子育てもせず、家に居るのに幼稚園の入卒式、発表会を見に行く事もない。私はそれでも何も言わなかったが「時間は?車で送り迎えするよ」の言葉に我慢がならず、
「要らない。旦那さん、どうしたの?って言われるの返答に困るから」と。車で送り迎えするという役割をもらえずに不機嫌になる旦那の気持ちまでフォローできる余裕はなかった。そういうイザコザはいくつもあったかも知れない。それで一時不機嫌になる父親、母親はあっただろう。他人同士が一緒に生活していくというのはそういう事だ、何もないに越したことはないし、何もないかのように私ももっと我慢して、すべてに対応できれば良かったのかも知れない。

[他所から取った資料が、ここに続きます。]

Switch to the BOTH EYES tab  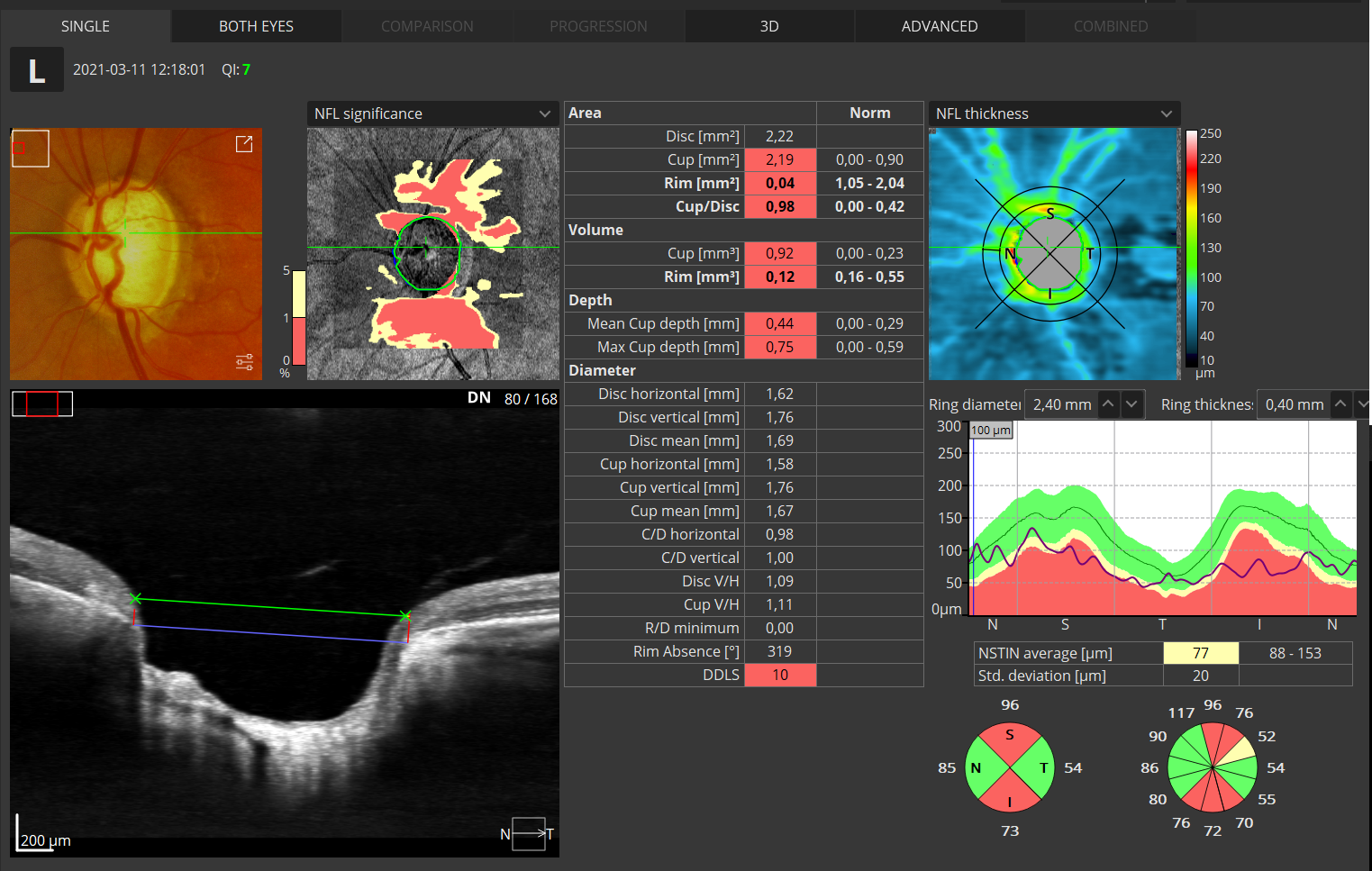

週2~3回程度のパートは学校に行っている間に出来たし、子どもとの距離を持つためにも心地良かった。売り言葉を真に受けての行動ではあったが、社会や人との繋がりを持てるきっかけとなった。考える、創り出すというクリエイティブな内容の仕事は楽しく、年齢層も様々で楽しむ事ができた。家事と育児と仕事というタスクは増加したが、子どもに寂しい思いをさせるほどの負担だったとも考えにくい。
本当に私の一挙手一投足だけで、メンヘラ娘は愛されない事に悩み苦しむ必要があるのか?
メンヘラ娘が5年生の頃はお風呂で1時間近くも過ごし学校の話や愚痴を聞くこともしょっちゅうあった。その間、アスペ息子は一人でテレビやゲームをして過ごしていた。片方に注力すると、片方は一人で過ごすしかない。それがワンオペなのだ。
子どもが大きくなっていけば行くほど責任は重いものとなっていった。食べこぼしを拭き、怪我がないようにと世話する子育てから、子どもの夢や希望、好きな事、得意な事を引き出し、伸ばすという子育て、それらの育ちに応じた進路や受験へと次第に変化していくのにも応じ、情報を入れ、自ら学び、子どもに知識を与えながら選択肢を広げていった。誰の為にと言われれば「子どもの為に」と答えるだろう。
私はこのような行為全てが「愛情」のつもりだった。
強く言っておく、「つもり」だ、それらが「ガラクタ」なのか「いいもの」なのか実際に私は知らない。
これまで、信じて疑わなかった「子どもの為に」が実は「自分の為に」だったのかと初めて考えたその夜、娘の彼氏からlineが届いた。